> **SHORT TASK 1**
Reproduce the passage on BKZ enumeration complexity word for word, from "and where the" to "basis is unsatisfactory.".

> **PASSAGE PROVIDED**
——————————
Assuming heuristically that the variation around the average of \(\mathbf {hv}\) follows a Normal law, Corollary 3 implies that the complexity of enumeration on a random n-dimensional \(\text {BKZ}_\beta \)-reduced basis should be of the shape

$$\begin{aligned} \exp \left( n^2x(\beta )+y(\beta ) \pm n^{1.5}l\cdot z(\beta )\right) \end{aligned}$$
(6)

except a fraction at most \(\exp (-l^2/2)\) of random bases, where

$$\begin{aligned} x(\beta ) = \frac{e(\beta )}{8}, \quad y(\beta ) = d'(\beta ), \quad z(\beta ) = \sqrt{\frac{v(\beta )+2c(\beta )}{48}} \end{aligned}$$
(7)

and where the term \(\pm n^{1.5}l\cdot z(\beta )\) accounts for variation around the average behavior. In particular, the contribution of the variation around the average remains asymptotically negligible compared to the main \(\exp (\varTheta (n^2))\) factor, it still introduces a super-exponential factor, that can make one particular attempt much cheaper or much more expensive in practice. It means that it could be beneficial in practice to rely partially on luck, restarting BKZ without trying enumeration when the basis is unsatisfactory.

The experimental measure of \(8x(\beta )\) and \(16z(\beta )^2\) has been shown in Figs. 3 and 9 respectively. We now exhibit the experimental measure of \(y(\beta )\) in Fig. 10. Despite the curves for \(\text {BKZ}\) 2.0 are not smooth, it seems that \(y(\beta )({=}d'(\beta ))\) would increase with \(\beta \) when \(\beta \) is large. However, comparing to \(n^2x(\beta )\), the impact of \(y(\beta )\) on the half-volume is still much weaker.Footnote 6

Fig. 10.
figure 10

Experimental measure of \(y(\beta )({=}d'(\beta ))\)
——————————
> **EXTRACTED ENTRIES**

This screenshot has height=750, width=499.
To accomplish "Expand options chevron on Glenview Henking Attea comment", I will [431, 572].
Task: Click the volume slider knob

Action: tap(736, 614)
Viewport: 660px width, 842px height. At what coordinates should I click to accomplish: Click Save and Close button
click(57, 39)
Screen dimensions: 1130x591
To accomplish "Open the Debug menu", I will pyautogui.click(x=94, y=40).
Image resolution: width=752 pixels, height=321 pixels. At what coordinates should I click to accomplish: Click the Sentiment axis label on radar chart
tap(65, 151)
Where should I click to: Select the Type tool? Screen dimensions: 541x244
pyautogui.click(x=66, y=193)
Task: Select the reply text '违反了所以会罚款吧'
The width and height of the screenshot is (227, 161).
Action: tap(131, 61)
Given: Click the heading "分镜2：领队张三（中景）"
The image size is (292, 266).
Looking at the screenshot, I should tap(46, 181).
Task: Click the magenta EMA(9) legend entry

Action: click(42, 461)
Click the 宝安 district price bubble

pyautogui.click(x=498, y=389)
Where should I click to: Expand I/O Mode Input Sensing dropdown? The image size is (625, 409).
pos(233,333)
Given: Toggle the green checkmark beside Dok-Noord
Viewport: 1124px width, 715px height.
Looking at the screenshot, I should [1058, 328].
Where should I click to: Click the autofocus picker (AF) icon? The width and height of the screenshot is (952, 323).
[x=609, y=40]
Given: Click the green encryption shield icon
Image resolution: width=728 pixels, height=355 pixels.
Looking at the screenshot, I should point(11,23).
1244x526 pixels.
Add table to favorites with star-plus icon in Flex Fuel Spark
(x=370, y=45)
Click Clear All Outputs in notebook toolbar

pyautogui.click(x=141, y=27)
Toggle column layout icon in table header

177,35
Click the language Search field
——————————
> **SHORT TASK 2**
Pull out every line of the entries that contains the string "Expand", matching its capitalization exactly.

> **CORRECT RESPONSE 1**
and where the term \(\pm n^{1.5}l\cdot z(\beta )\) accounts for variation around the average behavior. In particular, the contribution of the variation around the average remains asymptotically negligible compared to the main \(\exp (\varTheta (n^2))\) factor, it still introduces a super-exponential factor, that can make one particular attempt much cheaper or much more expensive in practice. It means that it could be beneficial in practice to rely partially on luck, restarting BKZ without trying enumeration when the basis is unsatisfactory.

> **CORRECT RESPONSE 2**
To accomplish "Expand options chevron on Glenview Henking Attea comment", I will [431, 572].
Where should I click to: Expand I/O Mode Input Sensing dropdown? The image size is (625, 409).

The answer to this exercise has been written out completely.